**Aim of the exercise**
Retype each record shown below, leaving every character as it is.

**Data excerpts**
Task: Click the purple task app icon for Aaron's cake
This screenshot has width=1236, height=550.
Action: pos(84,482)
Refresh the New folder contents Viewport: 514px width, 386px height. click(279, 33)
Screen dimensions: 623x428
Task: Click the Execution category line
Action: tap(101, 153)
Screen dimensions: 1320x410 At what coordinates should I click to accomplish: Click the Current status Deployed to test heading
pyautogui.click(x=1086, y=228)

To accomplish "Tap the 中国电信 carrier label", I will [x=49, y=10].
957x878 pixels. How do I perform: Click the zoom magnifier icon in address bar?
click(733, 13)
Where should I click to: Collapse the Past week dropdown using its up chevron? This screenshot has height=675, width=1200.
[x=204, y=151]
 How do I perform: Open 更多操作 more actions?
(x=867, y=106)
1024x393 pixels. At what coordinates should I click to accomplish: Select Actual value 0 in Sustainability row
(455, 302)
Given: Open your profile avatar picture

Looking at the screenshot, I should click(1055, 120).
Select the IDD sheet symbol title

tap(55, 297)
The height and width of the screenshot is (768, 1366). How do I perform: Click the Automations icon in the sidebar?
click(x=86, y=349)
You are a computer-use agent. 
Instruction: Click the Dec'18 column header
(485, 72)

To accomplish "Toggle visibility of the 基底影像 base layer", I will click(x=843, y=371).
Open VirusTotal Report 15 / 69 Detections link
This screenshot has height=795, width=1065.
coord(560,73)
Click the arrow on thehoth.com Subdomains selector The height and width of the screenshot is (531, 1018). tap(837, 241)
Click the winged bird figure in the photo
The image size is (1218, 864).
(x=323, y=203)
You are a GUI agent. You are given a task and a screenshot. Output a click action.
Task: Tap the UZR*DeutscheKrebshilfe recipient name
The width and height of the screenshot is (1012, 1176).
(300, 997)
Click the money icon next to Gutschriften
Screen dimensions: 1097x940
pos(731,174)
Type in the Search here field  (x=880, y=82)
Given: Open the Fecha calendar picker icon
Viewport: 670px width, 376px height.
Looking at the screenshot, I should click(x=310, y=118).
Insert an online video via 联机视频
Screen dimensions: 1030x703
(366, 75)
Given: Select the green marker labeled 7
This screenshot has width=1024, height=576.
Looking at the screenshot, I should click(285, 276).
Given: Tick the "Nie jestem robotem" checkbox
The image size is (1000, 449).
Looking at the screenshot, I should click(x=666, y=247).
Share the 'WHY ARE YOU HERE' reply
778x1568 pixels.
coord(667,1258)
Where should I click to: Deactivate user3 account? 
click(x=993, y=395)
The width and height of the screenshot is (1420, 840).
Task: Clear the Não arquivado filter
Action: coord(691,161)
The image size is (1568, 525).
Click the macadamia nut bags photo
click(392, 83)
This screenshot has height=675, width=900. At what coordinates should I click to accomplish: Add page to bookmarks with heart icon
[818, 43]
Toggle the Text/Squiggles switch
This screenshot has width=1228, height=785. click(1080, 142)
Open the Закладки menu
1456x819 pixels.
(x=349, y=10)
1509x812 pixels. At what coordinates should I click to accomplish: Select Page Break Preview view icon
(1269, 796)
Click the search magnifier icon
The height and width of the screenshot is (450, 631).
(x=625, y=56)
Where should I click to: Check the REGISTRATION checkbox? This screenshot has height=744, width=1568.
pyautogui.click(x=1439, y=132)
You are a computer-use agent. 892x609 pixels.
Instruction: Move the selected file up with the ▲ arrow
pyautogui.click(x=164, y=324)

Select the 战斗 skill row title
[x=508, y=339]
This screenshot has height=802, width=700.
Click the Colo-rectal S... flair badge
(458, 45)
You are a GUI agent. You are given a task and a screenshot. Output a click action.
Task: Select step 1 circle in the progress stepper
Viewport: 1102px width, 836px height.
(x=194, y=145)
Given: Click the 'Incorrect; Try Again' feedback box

**Exercise answer**
Task: Click the purple task app icon for Aaron's cake
This screenshot has width=1236, height=550.
Action: pos(84,482)
Refresh the New folder contents Viewport: 514px width, 386px height. click(279, 33)
Screen dimensions: 623x428
Task: Click the Execution category line
Action: tap(101, 153)
Screen dimensions: 1320x410 At what coordinates should I click to accomplish: Click the Current status Deployed to test heading
pyautogui.click(x=1086, y=228)

To accomplish "Tap the 中国电信 carrier label", I will [x=49, y=10].
957x878 pixels. How do I perform: Click the zoom magnifier icon in address bar?
click(733, 13)
Where should I click to: Collapse the Past week dropdown using its up chevron? This screenshot has height=675, width=1200.
[x=204, y=151]
 How do I perform: Open 更多操作 more actions?
(x=867, y=106)
1024x393 pixels. At what coordinates should I click to accomplish: Select Actual value 0 in Sustainability row
(455, 302)
Given: Open your profile avatar picture

Looking at the screenshot, I should click(1055, 120).
Select the IDD sheet symbol title

tap(55, 297)
The height and width of the screenshot is (768, 1366). How do I perform: Click the Automations icon in the sidebar?
click(x=86, y=349)
You are a computer-use agent. 
Instruction: Click the Dec'18 column header
(485, 72)

To accomplish "Toggle visibility of the 基底影像 base layer", I will click(x=843, y=371).
Open VirusTotal Report 15 / 69 Detections link
This screenshot has height=795, width=1065.
coord(560,73)
Click the arrow on thehoth.com Subdomains selector The height and width of the screenshot is (531, 1018). tap(837, 241)
Click the winged bird figure in the photo
The image size is (1218, 864).
(x=323, y=203)
You are a GUI agent. You are given a task and a screenshot. Output a click action.
Task: Tap the UZR*DeutscheKrebshilfe recipient name
The width and height of the screenshot is (1012, 1176).
(300, 997)
Click the money icon next to Gutschriften
Screen dimensions: 1097x940
pos(731,174)
Type in the Search here field  (x=880, y=82)
Given: Open the Fecha calendar picker icon
Viewport: 670px width, 376px height.
Looking at the screenshot, I should click(x=310, y=118).
Insert an online video via 联机视频
Screen dimensions: 1030x703
(366, 75)
Given: Select the green marker labeled 7
This screenshot has width=1024, height=576.
Looking at the screenshot, I should click(285, 276).
Given: Tick the "Nie jestem robotem" checkbox
The image size is (1000, 449).
Looking at the screenshot, I should click(x=666, y=247).
Share the 'WHY ARE YOU HERE' reply
778x1568 pixels.
coord(667,1258)
Where should I click to: Deactivate user3 account? 
click(x=993, y=395)
The width and height of the screenshot is (1420, 840).
Task: Clear the Não arquivado filter
Action: coord(691,161)
The image size is (1568, 525).
Click the macadamia nut bags photo
click(392, 83)
This screenshot has height=675, width=900. At what coordinates should I click to accomplish: Add page to bookmarks with heart icon
[818, 43]
Toggle the Text/Squiggles switch
This screenshot has width=1228, height=785. click(1080, 142)
Open the Закладки menu
1456x819 pixels.
(x=349, y=10)
1509x812 pixels. At what coordinates should I click to accomplish: Select Page Break Preview view icon
(1269, 796)
Click the search magnifier icon
The height and width of the screenshot is (450, 631).
(x=625, y=56)
Where should I click to: Check the REGISTRATION checkbox? This screenshot has height=744, width=1568.
pyautogui.click(x=1439, y=132)
You are a computer-use agent. 892x609 pixels.
Instruction: Move the selected file up with the ▲ arrow
pyautogui.click(x=164, y=324)

Select the 战斗 skill row title
[x=508, y=339]
This screenshot has height=802, width=700.
Click the Colo-rectal S... flair badge
(458, 45)
You are a GUI agent. You are given a task and a screenshot. Output a click action.
Task: Select step 1 circle in the progress stepper
Viewport: 1102px width, 836px height.
(x=194, y=145)
Given: Click the 'Incorrect; Try Again' feedback box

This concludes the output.